Cuando Miguel refirió lo de la bandera de los zuavos, un oaxaqueño dijo:

—¿Qué vale eso junto a lo que pasó con el estandarte del segundo de mi tierra? El teniente porta se llamaba Miguel González, y era un muchacho como un pino de oro... Parece que le estoy viendo salir en su caballito alazán, llevando la bandera tricolor que bordaron las pollas más lindas de Oaxaca... El muchacho era vivo de genio, y comprendiendo que la vista del estandarte calentaría a los soldados, se adelantó al frente del batallón... Los franceses tupían entonces sus tiros, de modo que parecía nos encontrábamos bajo una cortina de fuego... Una bala tocó a González y apenas tuvo tiempo de pasar el estandarte al segundo, que por cierto se llamaba Miguel Varela... Varela era un excelente oficial, sincero, nervioso e impresionable... Componía versos, y antes del combate estuvo recitando una poesía suya, incorrecta, desaliñada, sin artificio; pero tan tierna, tan dulce, tan sentida, tan no sé qué, que nos hacía llorar de emoción. Prometía amor eterno a su bandera y ofrecía morir por ella en medio del combate... Recogió el lienzo de manos del moribundo González, y levantándole en alto, haciendo ondear al aire los tres colores, llamando a sus compañeros y dicen que recitando aquella su poesía tan bella, logró ver que los franceses se retiraban abandonando sus mochilas... Algo más avanzó Varela; pero a la orilla de la maldita zanja donde se metieron estos condenados, recibió un tiro mortal... Logró todavía el pobrecito besar la bandera, abrazarse a ella y morir envuelto en sus pliegues... El teniente Loaeza, que fue a sustituir a Varela, desenvolvió el estandarte del cuerpo del poeta y con él estuvo hasta que Porfirio decidió cesar en la persecución... No crean, cuando Porfirio vió la bandera llena de sangre y acribillada de balas, lloró, lloró como un niño por esos valientes...
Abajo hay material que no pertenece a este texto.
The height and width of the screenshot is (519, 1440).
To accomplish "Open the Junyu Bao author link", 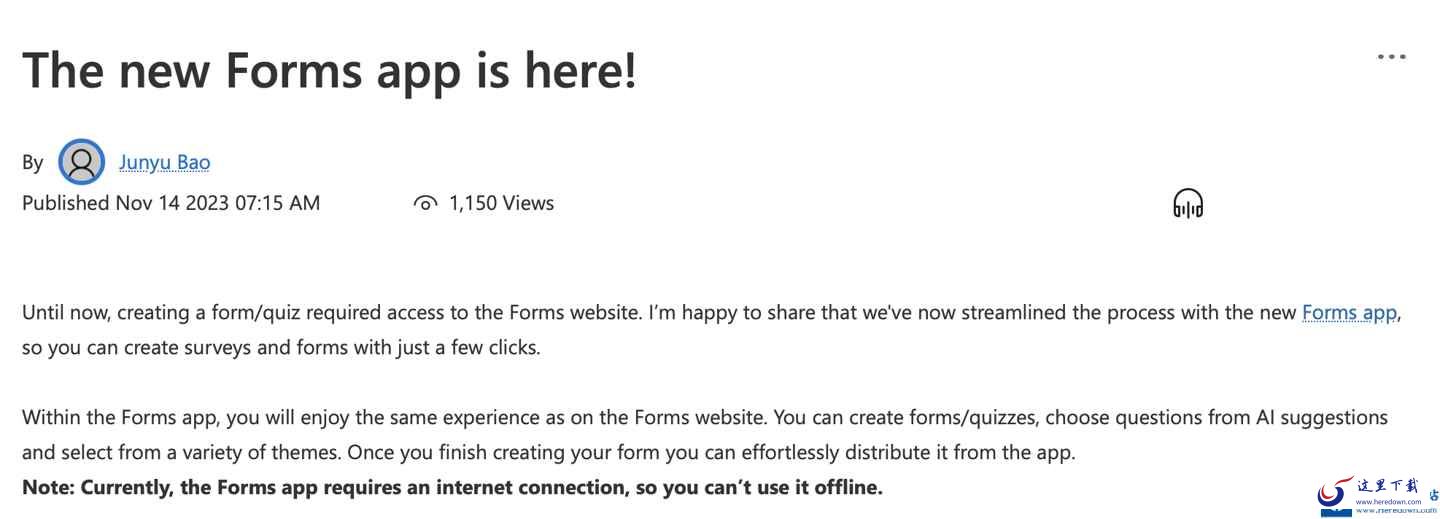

El oaxaqueño era bien hablado y tenía gracia para relatar; de seguro habría seguido contando proezas por toda la noche, si un toque de clarín no hubiera suspendido a todos, helado la sangre a muchos y causado miedo a algunos. Involuntariamente, volvió la cabeza Miguel para mirar a Chardon, y le vio pálido y con los ojos fijos.

—Es... Una trompeta francesa... Suena... La marcha del regimiento de infantería de marina.

Otro toque puso más sobre aviso a todo el mundo.

—La marcha de división —dijo el oficial francés en voz baja.

Cesaron las conversaciones, la hoguera languideció, y cuando al cabo de un gran rato se convencieron de que no había un ataque en perspectiva, todo el mundo se retiró a descansar, exceptuando los que tenían señalado servicio.